Dünya Müslümanları, müebbet hapse mahkum babanın yanında büyüyen
bir yaşındaki mahkum çocuğun yaşlanınca yalnız iyi gardiyanla kötü gardiyan
arasındaki farkı fark etmeyi ve iyi gardiyanı seçmeyi özgürlük sanması gibi bir
hayat yaşıyoruz.
Avrupa kriterlerinden bıkınca Amerikan kriterlerini arıyoruz, ondan
yediğimiz yumruklarla Rus kriterlerine yöneliyoruz, elli yıl önce bazı
komünistlerimiz, Doğu Türkistan Müslümanlarına dünyayı zindan eden Çin
kriterlerini getirmek için çalışıyorlardı.

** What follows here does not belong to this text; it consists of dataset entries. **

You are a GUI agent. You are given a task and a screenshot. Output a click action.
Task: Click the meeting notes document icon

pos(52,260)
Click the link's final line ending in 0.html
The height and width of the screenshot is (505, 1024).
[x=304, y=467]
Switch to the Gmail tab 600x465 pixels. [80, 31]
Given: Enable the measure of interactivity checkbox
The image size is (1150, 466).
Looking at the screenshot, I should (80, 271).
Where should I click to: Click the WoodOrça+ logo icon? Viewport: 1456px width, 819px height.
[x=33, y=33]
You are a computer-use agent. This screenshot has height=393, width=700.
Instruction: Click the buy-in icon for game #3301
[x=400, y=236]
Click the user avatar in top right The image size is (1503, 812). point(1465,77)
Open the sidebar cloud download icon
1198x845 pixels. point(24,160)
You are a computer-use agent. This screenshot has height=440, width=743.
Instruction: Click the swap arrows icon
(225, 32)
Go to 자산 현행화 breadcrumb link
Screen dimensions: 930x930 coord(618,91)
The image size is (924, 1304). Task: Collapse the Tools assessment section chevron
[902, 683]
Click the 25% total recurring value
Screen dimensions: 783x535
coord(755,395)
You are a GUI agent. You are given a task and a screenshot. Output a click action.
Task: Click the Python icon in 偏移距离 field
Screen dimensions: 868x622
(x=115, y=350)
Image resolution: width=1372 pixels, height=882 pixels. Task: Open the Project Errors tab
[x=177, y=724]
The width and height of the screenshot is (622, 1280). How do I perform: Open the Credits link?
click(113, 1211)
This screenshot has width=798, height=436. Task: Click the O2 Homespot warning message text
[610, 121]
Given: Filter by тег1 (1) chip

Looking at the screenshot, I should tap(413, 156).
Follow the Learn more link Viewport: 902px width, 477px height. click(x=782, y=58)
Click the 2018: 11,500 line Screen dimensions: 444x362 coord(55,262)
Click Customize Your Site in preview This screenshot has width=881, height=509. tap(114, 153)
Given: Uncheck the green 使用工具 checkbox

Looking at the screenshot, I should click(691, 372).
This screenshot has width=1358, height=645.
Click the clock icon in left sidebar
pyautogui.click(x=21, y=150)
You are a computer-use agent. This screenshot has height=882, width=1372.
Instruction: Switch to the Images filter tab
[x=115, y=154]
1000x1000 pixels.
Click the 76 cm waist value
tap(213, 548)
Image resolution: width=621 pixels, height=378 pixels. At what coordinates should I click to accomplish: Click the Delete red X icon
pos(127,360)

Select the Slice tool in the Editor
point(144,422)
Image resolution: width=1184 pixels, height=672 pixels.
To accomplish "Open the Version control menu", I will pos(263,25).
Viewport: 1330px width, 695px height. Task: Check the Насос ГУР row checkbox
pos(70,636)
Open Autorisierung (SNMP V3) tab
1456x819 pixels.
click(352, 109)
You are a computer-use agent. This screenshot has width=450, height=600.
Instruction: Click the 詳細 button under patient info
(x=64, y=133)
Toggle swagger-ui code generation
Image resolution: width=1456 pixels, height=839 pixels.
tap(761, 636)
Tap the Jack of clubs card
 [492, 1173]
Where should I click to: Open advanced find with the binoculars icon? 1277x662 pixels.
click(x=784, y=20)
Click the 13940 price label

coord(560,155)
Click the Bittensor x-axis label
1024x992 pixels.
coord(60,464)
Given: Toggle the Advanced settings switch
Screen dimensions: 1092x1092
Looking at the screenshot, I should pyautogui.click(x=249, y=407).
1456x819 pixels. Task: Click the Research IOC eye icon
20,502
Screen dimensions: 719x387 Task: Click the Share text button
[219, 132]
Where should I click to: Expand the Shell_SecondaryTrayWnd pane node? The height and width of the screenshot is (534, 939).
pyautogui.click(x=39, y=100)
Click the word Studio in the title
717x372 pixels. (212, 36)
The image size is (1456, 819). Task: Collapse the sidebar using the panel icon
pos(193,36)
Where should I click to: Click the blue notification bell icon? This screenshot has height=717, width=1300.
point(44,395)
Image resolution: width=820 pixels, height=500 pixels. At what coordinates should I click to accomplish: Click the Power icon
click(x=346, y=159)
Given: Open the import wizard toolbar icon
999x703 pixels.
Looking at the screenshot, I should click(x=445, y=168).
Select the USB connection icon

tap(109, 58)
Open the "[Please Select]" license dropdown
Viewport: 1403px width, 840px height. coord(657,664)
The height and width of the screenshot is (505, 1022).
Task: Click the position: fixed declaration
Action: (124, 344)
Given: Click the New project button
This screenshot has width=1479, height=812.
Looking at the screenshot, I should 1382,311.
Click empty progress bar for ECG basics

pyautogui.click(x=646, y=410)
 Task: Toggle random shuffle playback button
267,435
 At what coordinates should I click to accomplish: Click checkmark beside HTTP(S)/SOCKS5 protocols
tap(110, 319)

Şiinin, Sünniye savaş açması, Sünninin Şiiyi öldürmesi, Sünni
Kürdün Sünni araba bomba atması, özgür hareket ettiğini hissettiriyor koğuşlar
arası kavgalarda.
Hiç biri gavur askerlerine kurşun sıkamazken, cebinde dolar, elinde
Rus silahıyla önce birbirlerini tekfir/gavur ediyorlar ve kurşunlayıp öldürdükten
sonra özgürce öbür koğuştan bir gavur öldürmenin hazzını yaşıyorlar.
Şu anda gavura kurşun sıkın da demiyorum.
Dünyayı kan gölü haline getiren kriterlerini onların başına çalalım.
Bütün insanları yaratan, yaşatan ve her hücresine lazım olan gıdayı
gönderen, her nefeste onlara hayat veren Allahın tabiat kanunlarına uyduğumuz
oranda bedenimizi sağlıklı tuttuğumuz gibi, onun gönderdiği İslam dinini
kanunlarına uyduğumuz oranda sosyal hayatımızı da sağlığına kavuşturacağımıza
inanıyoruz ama yaşamıyoruz. Bu günden itibaren yaşamanın yollarını arayalım.
Bundan sonra dolarlarını ve silahlarını kabul etmeyelim.
Kelime-i Şehadeti getiren, Kıbleye dönen, Kuran ve sünnete göre
hareket eden her Müslümana karşı, sevgili peygamberimizin:
مَنْ حَمَلَ عَلَيْنَا السِّلَاحَ فَلَيْسَ
مِنَّا
Bize silah çeken
bizden değildir (Buhari, Sahih, Kitab Diyat) hadisine uyarak birbirimize silah
doğrultmayı bırakalım ve İslami bir duruş sergileyelim.